Many prophets of the Old Testament carried a tremendous burden: being the bearer of troubling news. This was true of Jeremiah, and it was true of many others as well. Jeremiah, in particular, was commanded by the Lord to deliver dire warning after dire warning. The criticality of the message was severe: if the warnings did not spur repentance, or revival, then unimaginable destruction and pain would be brought to the kingdom of Judah. This was a difficult task indeed. In the end, Jeremiah was rejected by the people. And Judah was invaded, and defeated, by Babylon.

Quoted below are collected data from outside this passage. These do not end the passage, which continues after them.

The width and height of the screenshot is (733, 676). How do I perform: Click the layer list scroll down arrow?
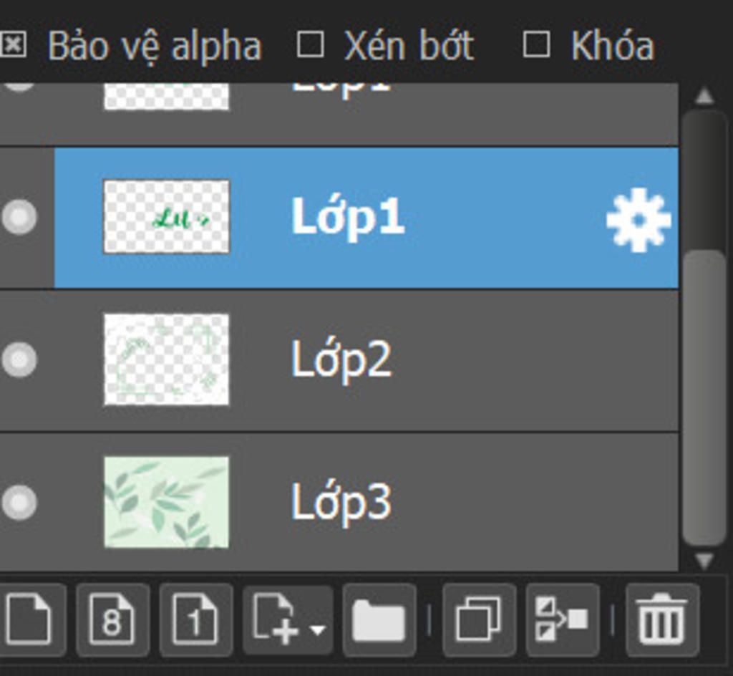(704, 559)
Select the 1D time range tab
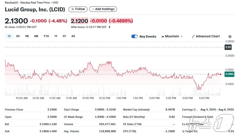Viewport: 237px width, 135px height. click(9, 36)
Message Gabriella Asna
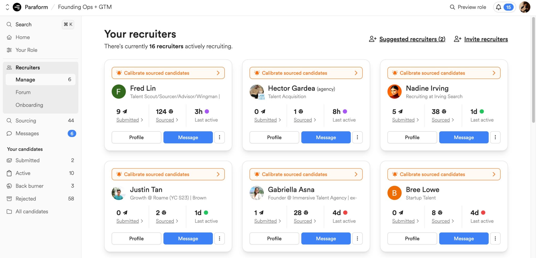The height and width of the screenshot is (258, 536). click(326, 238)
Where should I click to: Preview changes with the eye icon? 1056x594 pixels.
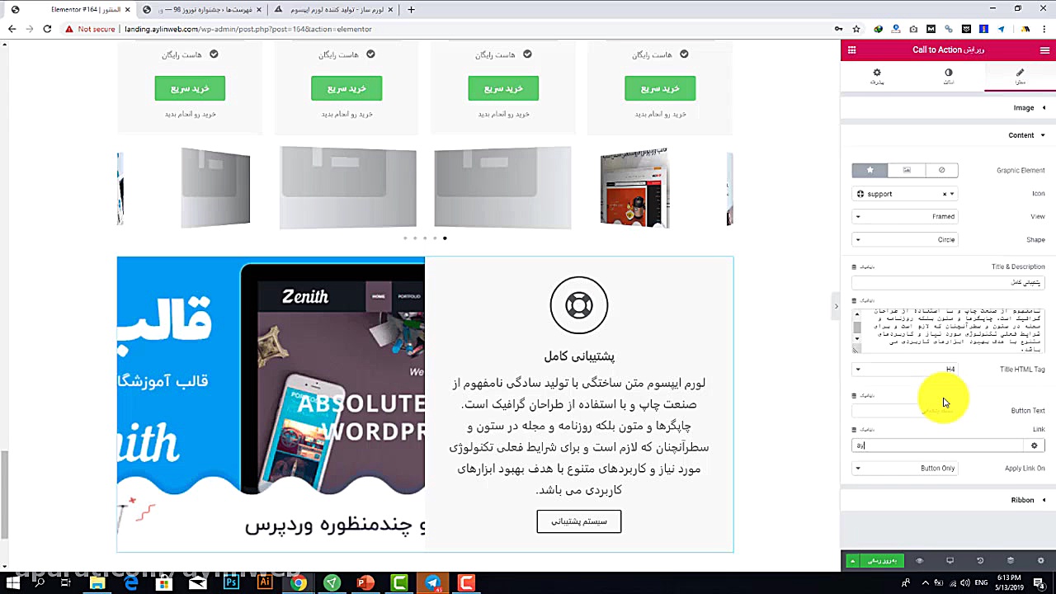919,560
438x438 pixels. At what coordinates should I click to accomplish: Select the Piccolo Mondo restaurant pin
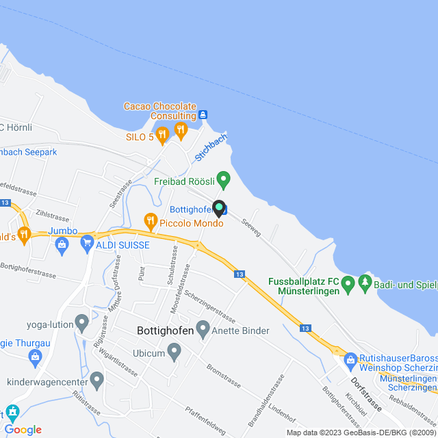(151, 222)
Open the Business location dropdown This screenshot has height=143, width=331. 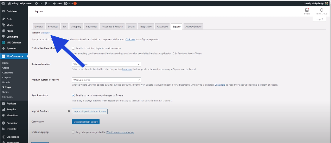tap(106, 64)
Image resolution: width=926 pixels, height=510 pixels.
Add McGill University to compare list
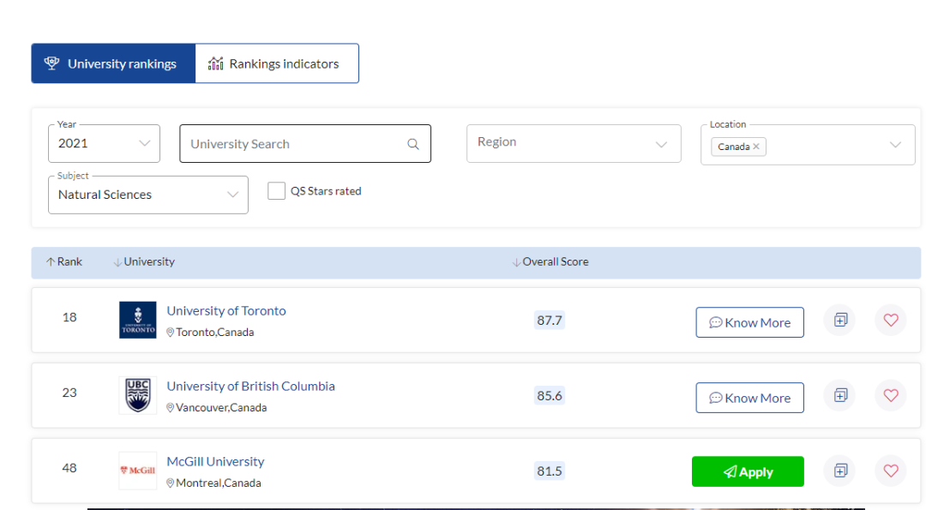(x=840, y=471)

Jeremiah absorbed the weight of the imminent doom. He became so broken, and dejected, at the callousness of his fellow Hebrew people that he despaired living. He knew he would see the dreaded days, the ones that had long been proclaimed and prophesied by so many, including himself. Jeremiah felt like a lone voice, and in some respects he was a lone voice. But speaking truth unaccompanied, in the service of God, is far better than speaking folly with the whole of the world, driven by selfish ambition. Jeremiah had a truly hard mission, but he did it, and his legacy is both admirable and commendable.
Jeremiah 20:14 “Cursed be the day I was born! May the day my mother bore me not be blessed!” (NIV)
Kevin Orr (8/6/2019)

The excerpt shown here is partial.